* Reading passage *
• • •

Pluto might get promoted back to “planet”

Pluto might get promoted back to “planet” February 23, 2017

Nh-pluto-in-true-color_2x_JPEG-edit-frameThe recent space probe to Pluto revealed it to be no mere frozen rock but a complex world.  Now NASA scientists involved with that project are proposing a new definition of “planet” that would restore Pluto to its former planetary status.

Possible problems:  The new definition would also make the Earth’s moon a planet.  Also 110 other celestial bodies in our solar system.

But read the reasoning after the jump.

From Mike Wall, Will Pluto Get Its Planethood Back?,

Advocates of Pluto’s planethood are about to fire another salvo in the decade-long debate about the famous object’s status.

Scientists on NASA’s New Horizons mission, which performed the first-ever flyby of Pluto in July 2015, will officially propose a new definition of “planet” next month, at the 48th Lunar and Planetary Science Conference in The Woodlands, Texas.

• • •

* Dataset extract *
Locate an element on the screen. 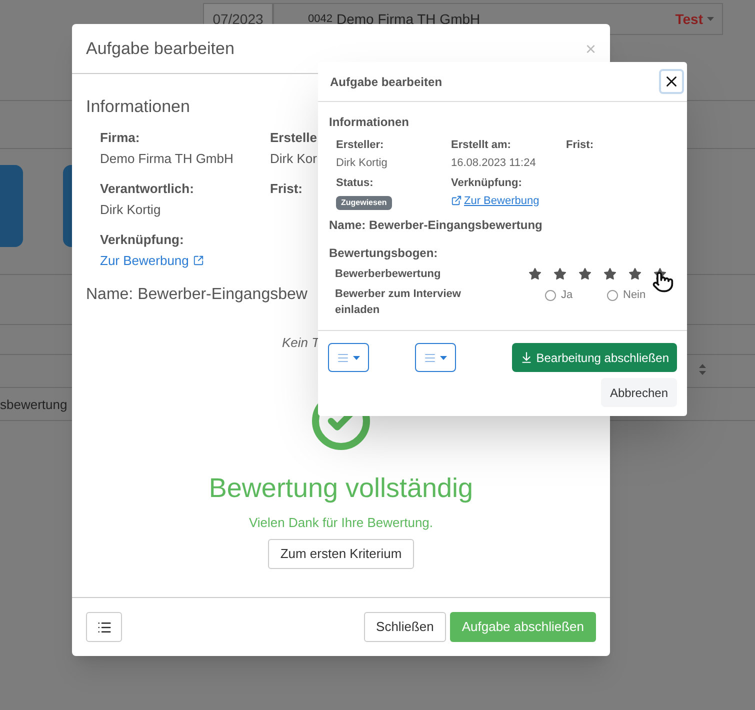 Image resolution: width=755 pixels, height=710 pixels. sort-icon is located at coordinates (702, 370).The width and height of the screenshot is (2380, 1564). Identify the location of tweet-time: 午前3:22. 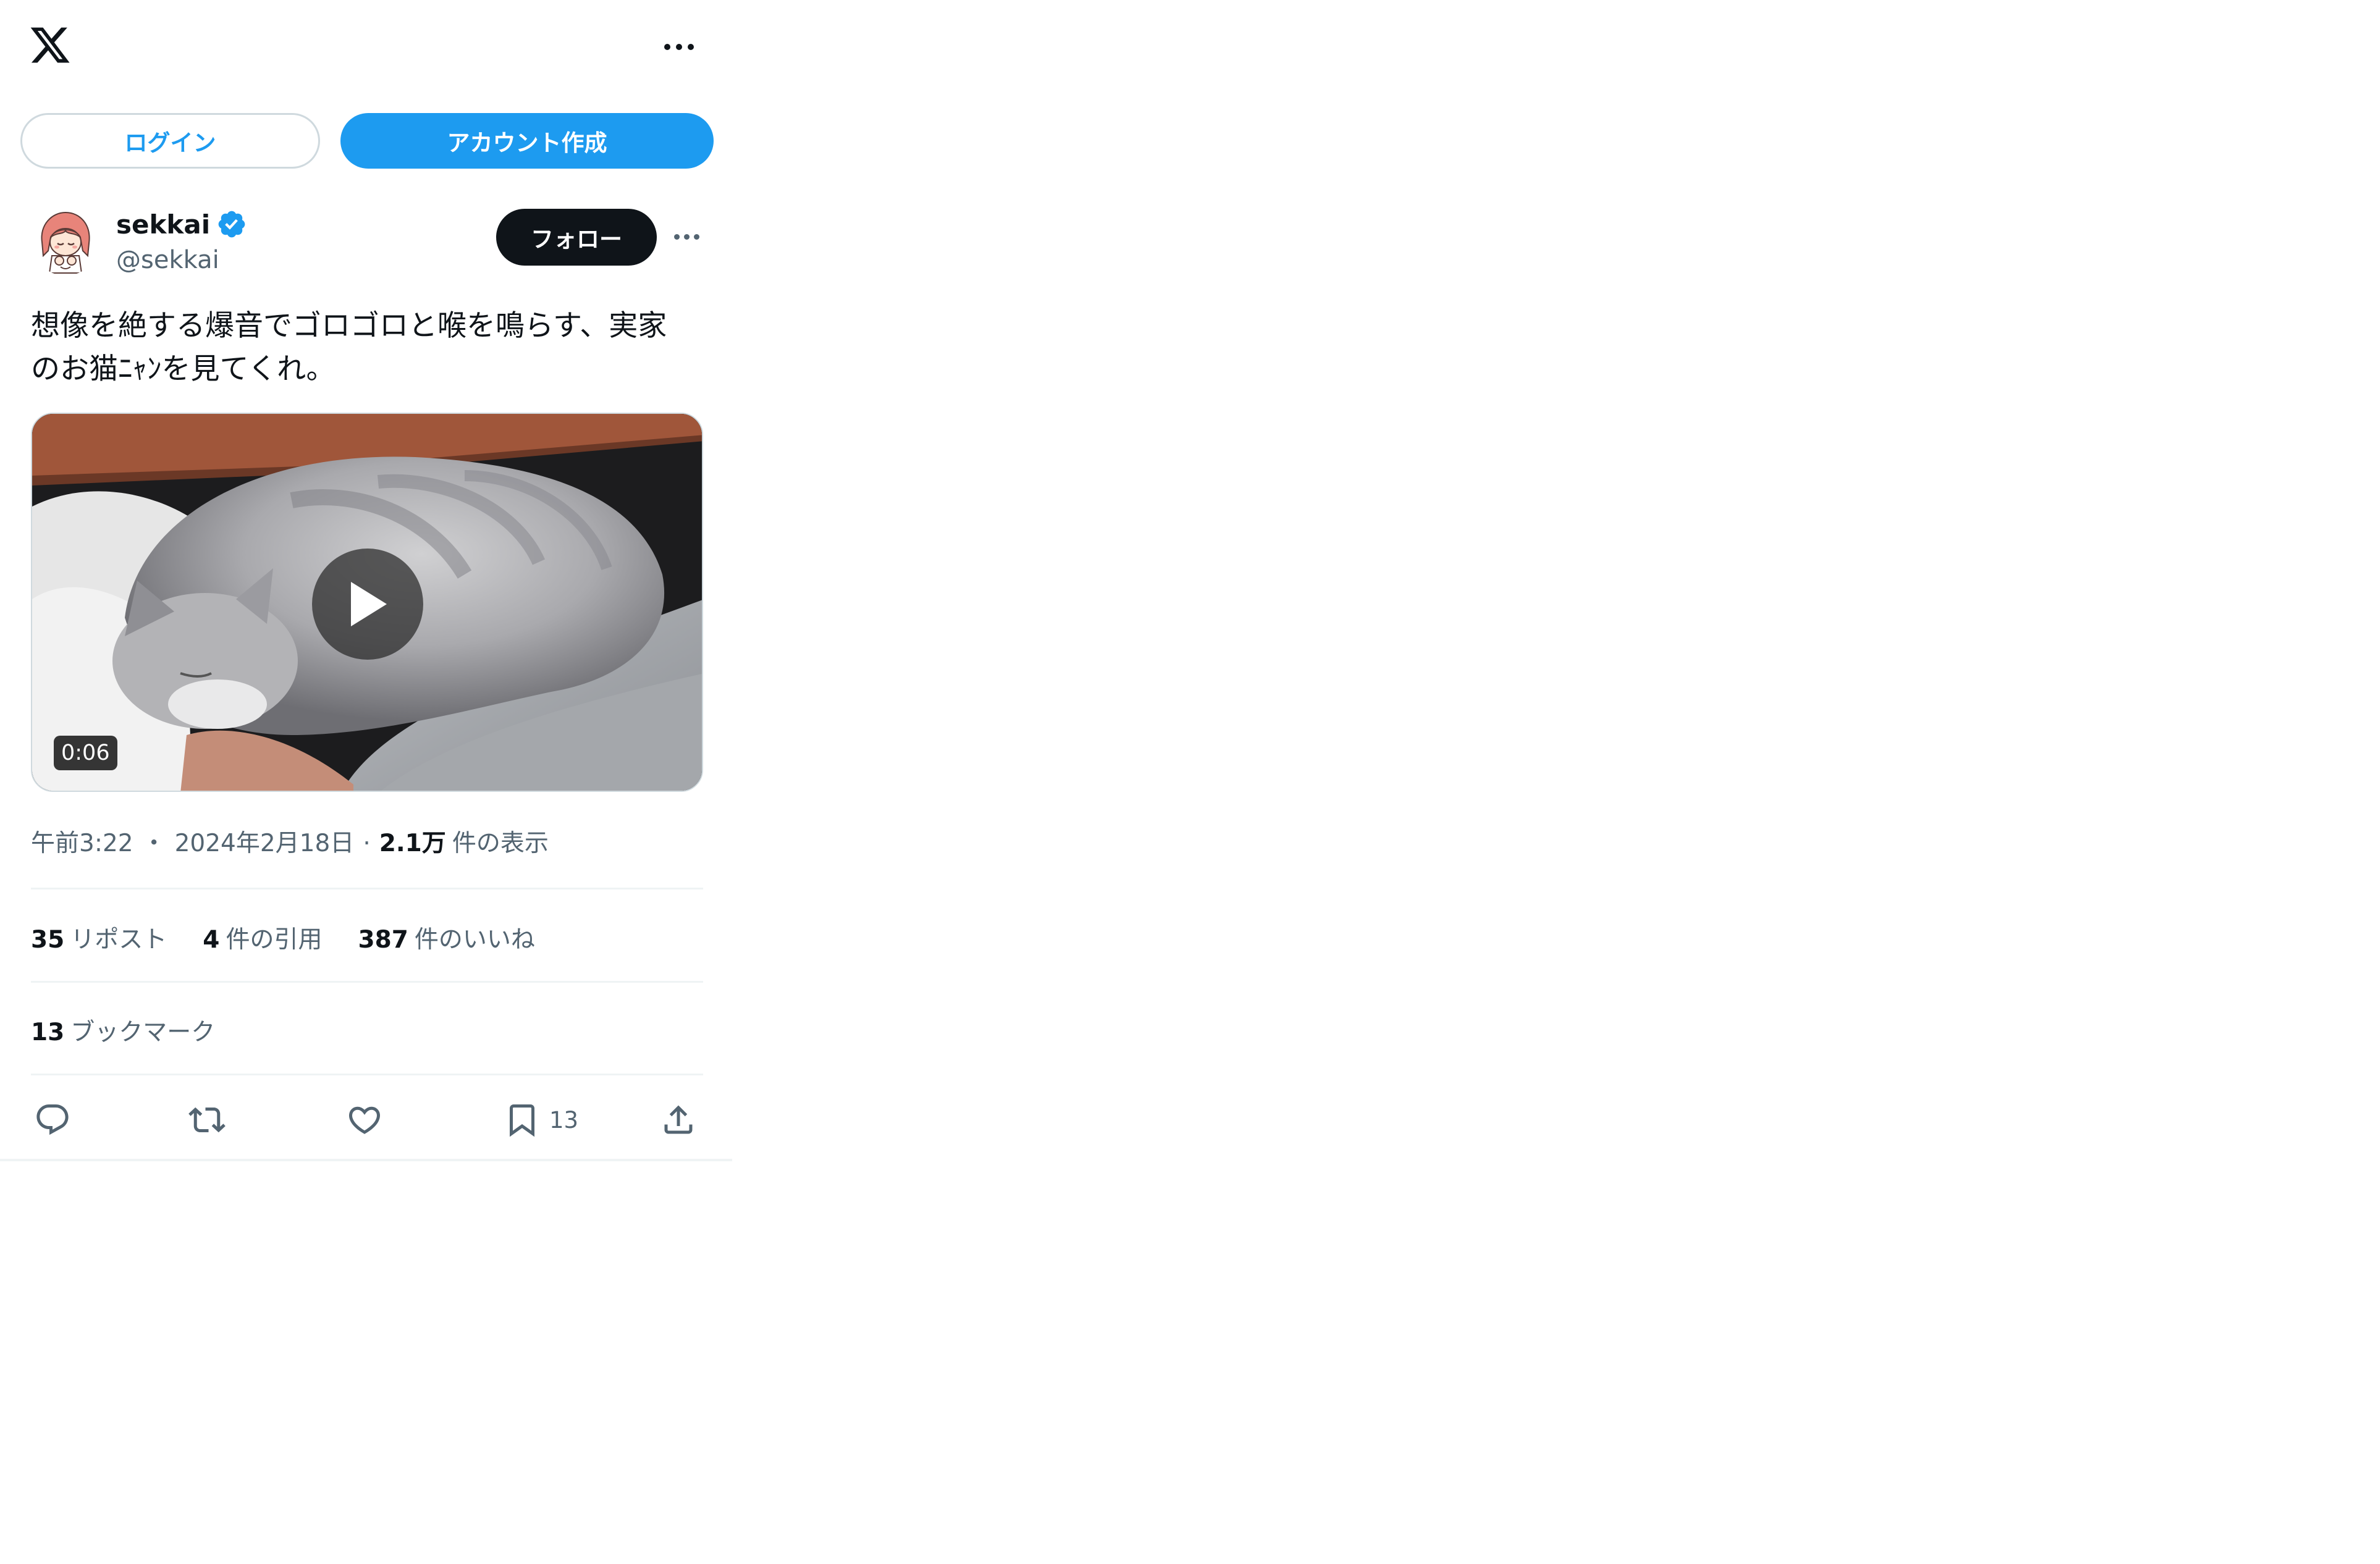
(82, 842).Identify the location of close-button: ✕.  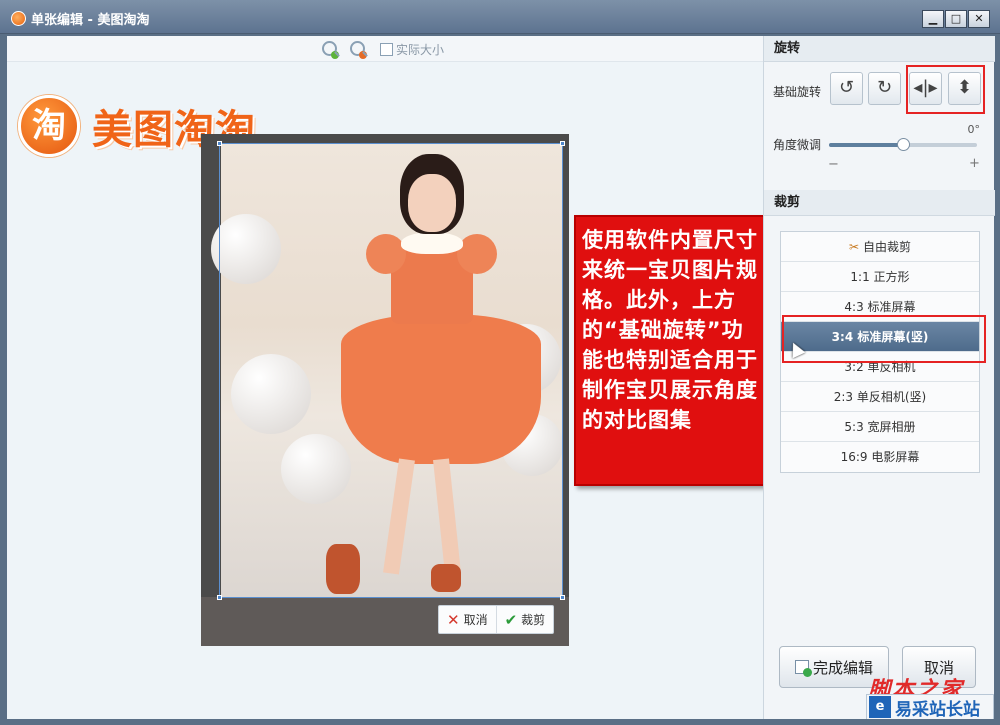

• • •

* What you will do *
At what event does the Pluto article say New Horizons scientists will propose their new definition of "planet"?

* Response for this exercise *
The 48th Lunar and Planetary Science Conference in The Woodlands, Texas.